Caution: This Could Become Addictive
by Terry Laughlin

Posted on May 26th, 2010

Every morning practically the first thing I do is check the TI User Forum to see what intriguing ideas are being bantered about. There’s always something to get my cognitive juices flowing, and to provide a new topic to blog about.

This morning Ewa Swimmer posted the following on “Tempo Trainer and an Open Water Race.”

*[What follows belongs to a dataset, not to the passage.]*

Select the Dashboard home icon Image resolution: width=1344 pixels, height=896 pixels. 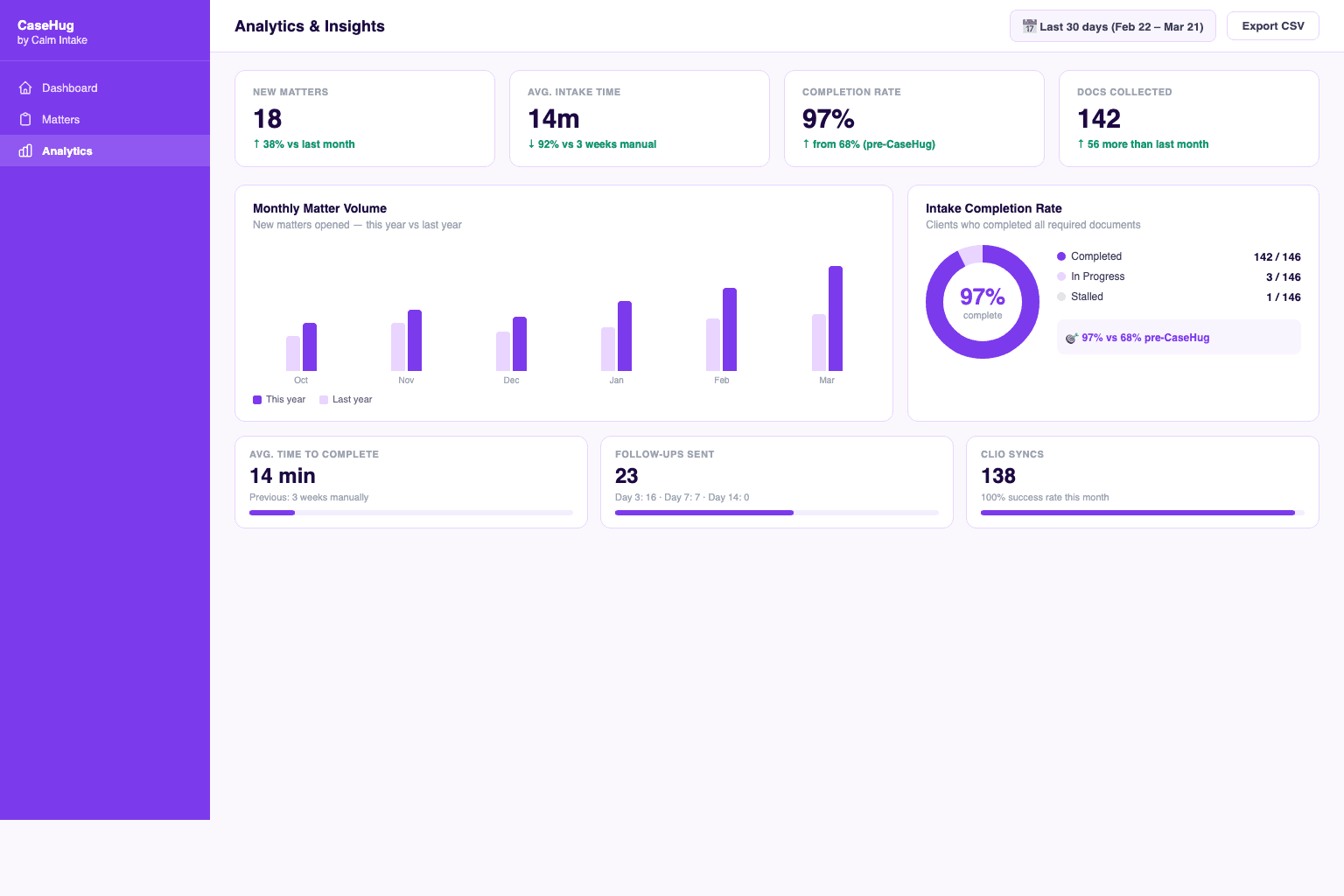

What really struck me in the above post was that 1.0 tempo felt “leisurely”. To me that meant I needed to experience much faster tempos so that 1.0 would feel slow. <snip>
I don’t know if it’s possible to get that wonderful relaxed flowing feeling at higher tempos. It can be addictive I think, like chocolate.

My Reply:

The first time I used the Tempo Trainer in practice, I had two reactions:
1) Wow, my nervous system is really adaptable — and I can actually feel adaptation the moment it occurs; and
2) The combination of enhanced (from the beep) and the thrill of feeling adaptation occur (in 40 years of swimming I’d never experienced adaptation except over months) had distinct potential to become addictive.

The adaptation of which I speak was of experiencing a particular tempo – 1.20 sec/stroke – as “I feel like I’m just spinning my arms” when I swam my first 50m with TT. Then, about 20 min later – after the set described below – experiencing 1.20 as “I’ve got all the time in the world.”

Here’s an excerpt from p. 68 of the Outside the Box ebook describing that moment:
>>I first used the TT in a 50-meter pool in the summer of 2006. Its first invaluable service was to alert me to how slow my tempo had become. I’d spent more than a decade focused single-mindedly on increasing Stroke Length. As I related earlier, that required tradeoffs–primarily giving up some SR. After so many years of trading SR for SL, I had a more efficient stroke but had imprinted a habit of stroking rather slowly. I did my first lap with the TT at a relatively unhurried 1.20 sec/stroke but felt like I was spinning my wheels trying to keep up.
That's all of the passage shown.